**Work to complete**
Only the lines below, from the one with "You are a computer-use agent. 1327x885" through the one with "You are a computer-use agent. Screen", are to be written out, exactly.

Stored data
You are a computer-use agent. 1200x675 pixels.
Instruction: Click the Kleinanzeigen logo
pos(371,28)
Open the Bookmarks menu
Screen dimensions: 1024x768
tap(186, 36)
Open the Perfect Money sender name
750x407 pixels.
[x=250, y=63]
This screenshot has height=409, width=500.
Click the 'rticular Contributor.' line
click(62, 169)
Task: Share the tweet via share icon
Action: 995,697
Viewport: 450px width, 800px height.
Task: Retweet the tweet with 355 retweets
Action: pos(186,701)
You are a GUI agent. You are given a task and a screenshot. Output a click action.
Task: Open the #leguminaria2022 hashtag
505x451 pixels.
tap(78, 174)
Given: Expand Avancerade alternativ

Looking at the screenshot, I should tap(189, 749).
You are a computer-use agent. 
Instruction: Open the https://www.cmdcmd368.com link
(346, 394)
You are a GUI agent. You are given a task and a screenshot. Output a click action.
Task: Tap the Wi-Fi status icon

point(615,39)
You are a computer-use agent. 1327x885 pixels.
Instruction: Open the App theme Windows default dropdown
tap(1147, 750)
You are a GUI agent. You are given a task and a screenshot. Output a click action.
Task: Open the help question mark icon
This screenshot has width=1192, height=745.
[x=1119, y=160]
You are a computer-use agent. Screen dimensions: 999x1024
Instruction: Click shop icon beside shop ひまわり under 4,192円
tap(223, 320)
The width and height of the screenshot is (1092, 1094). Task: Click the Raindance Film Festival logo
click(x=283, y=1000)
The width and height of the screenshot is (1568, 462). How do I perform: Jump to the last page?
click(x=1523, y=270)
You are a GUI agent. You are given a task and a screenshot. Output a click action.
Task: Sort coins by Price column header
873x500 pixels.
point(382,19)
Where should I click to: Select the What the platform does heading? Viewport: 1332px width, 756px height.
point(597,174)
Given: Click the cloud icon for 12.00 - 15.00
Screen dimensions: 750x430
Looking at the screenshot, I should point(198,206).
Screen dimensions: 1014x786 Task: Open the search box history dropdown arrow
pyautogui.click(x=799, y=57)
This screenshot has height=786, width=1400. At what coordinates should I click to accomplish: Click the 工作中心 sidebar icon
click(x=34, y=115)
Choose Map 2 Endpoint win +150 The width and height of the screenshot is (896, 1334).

**Exercise result**
You are a computer-use agent. 1327x885 pixels.
Instruction: Open the App theme Windows default dropdown
tap(1147, 750)
You are a GUI agent. You are given a task and a screenshot. Output a click action.
Task: Open the help question mark icon
This screenshot has width=1192, height=745.
[x=1119, y=160]
You are a computer-use agent. Screen dimensions: 999x1024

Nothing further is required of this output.